* Passage shown *
** START **

To run the code below you need to download and compile Mike Scott's miracl library. Be sure to read the license terms of miracl if you're doing any commercial work, check out the miracl homepage

Here is some code I wrote to handle Points, Divisors and Hyperelliptic Curves. Some examples of the programs contained within are below. Some of the code is experimental, and any corrections/suggestions are welcome. My code is released under the GNU General Public License.

hyper.tar.gz

Recent Updates: Sakai and Sakurai's algorithm to calculate the number of points on the jacobian of a hyperelliptic curve added. It can handle curves of arbitrary genus over fields of characteristic 2.


1. Compiling miracl (on linux)

Download miracl and unzip it in an empty directory like this;

unzip -j -aa -L miracl.zip

Then type;

bash linux

This will create an archive file "miracl.a". To see the large numbers in the point counting example below, instead of in exponential notation, change line 307 of big.cpp from;

if (e>=-2 && e<=2)

** END **

[Stored data entries]
** START **

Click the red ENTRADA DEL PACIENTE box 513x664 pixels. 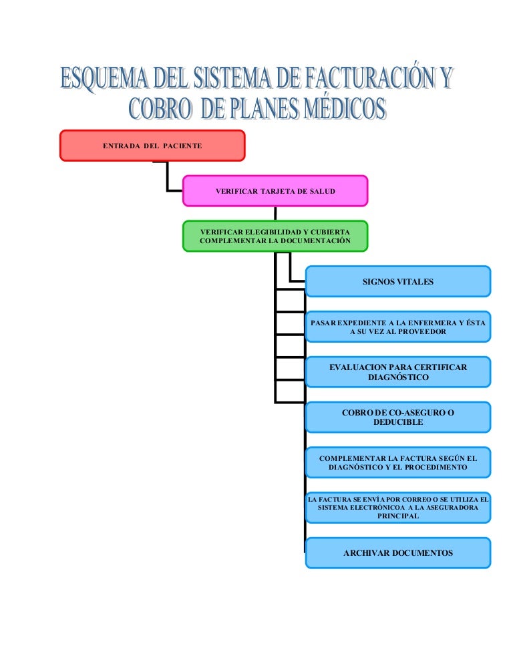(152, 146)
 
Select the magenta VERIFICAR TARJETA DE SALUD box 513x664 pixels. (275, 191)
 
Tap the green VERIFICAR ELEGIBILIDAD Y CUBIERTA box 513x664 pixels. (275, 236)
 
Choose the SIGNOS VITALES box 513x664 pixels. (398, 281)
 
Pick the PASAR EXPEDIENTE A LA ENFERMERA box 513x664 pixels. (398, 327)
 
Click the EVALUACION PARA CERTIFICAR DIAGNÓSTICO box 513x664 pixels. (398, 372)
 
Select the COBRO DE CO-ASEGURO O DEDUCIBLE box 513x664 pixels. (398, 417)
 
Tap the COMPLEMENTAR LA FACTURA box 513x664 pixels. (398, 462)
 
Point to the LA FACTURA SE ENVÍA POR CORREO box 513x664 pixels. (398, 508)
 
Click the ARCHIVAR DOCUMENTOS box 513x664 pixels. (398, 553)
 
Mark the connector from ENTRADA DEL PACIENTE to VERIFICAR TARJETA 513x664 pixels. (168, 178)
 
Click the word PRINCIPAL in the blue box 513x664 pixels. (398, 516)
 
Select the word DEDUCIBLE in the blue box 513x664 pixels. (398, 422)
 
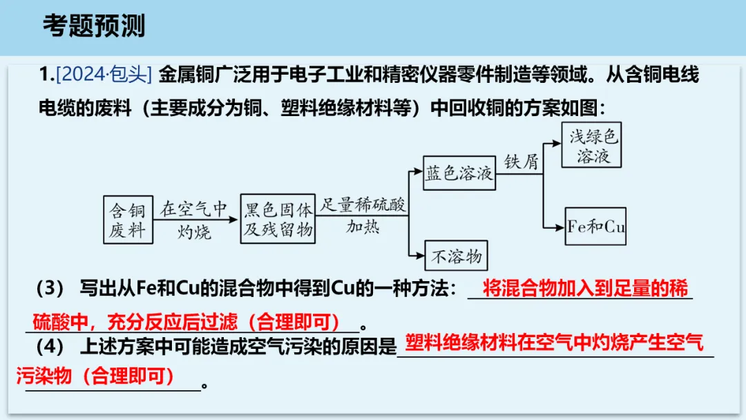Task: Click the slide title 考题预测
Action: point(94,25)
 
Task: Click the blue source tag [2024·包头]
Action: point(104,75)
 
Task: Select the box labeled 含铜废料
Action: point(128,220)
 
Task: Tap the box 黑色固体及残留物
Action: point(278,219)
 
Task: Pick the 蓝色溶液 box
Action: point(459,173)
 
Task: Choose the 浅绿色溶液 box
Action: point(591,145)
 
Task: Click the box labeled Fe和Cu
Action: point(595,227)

** END **
** START **

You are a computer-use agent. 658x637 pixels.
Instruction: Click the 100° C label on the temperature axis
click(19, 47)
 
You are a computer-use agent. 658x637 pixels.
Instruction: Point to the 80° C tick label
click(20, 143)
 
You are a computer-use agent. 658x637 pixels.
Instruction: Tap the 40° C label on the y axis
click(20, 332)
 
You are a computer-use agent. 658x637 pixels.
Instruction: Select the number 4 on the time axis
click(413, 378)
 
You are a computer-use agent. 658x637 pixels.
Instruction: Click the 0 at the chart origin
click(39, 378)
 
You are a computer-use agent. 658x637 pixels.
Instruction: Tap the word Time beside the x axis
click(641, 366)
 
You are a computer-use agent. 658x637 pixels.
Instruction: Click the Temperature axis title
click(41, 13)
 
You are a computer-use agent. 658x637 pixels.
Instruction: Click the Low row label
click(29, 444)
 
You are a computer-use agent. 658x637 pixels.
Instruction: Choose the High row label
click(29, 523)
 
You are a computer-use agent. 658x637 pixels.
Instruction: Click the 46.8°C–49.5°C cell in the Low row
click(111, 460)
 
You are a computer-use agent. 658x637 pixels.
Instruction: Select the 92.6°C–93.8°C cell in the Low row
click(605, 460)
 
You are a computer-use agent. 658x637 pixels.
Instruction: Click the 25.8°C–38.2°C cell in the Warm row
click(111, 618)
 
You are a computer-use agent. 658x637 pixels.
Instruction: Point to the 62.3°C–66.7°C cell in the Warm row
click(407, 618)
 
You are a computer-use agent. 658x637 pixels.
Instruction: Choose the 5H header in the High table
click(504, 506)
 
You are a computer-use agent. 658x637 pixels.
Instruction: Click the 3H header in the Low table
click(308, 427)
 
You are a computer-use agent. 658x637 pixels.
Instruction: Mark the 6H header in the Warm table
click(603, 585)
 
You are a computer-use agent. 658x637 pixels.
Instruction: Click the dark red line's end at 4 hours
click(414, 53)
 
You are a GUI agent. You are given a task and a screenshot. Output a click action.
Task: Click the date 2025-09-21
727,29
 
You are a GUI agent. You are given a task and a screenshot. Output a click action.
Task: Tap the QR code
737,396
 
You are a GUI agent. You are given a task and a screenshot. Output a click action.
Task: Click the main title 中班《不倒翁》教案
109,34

** END **

* Short exercise 1 *
According to the hyperelliptic curve code page, under what license is the author's code released?
* Short exercise 2 *
Reproduce the hyperelliptic curve code page from "Recent Updates: Sakai" to "of characteristic 2.".
The data above were taken from a separate source.

* Full answer 1 *
The GNU General Public License.

* Full answer 2 *
Recent Updates: Sakai and Sakurai's algorithm to calculate the number of points on the jacobian of a hyperelliptic curve added. It can handle curves of arbitrary genus over fields of characteristic 2.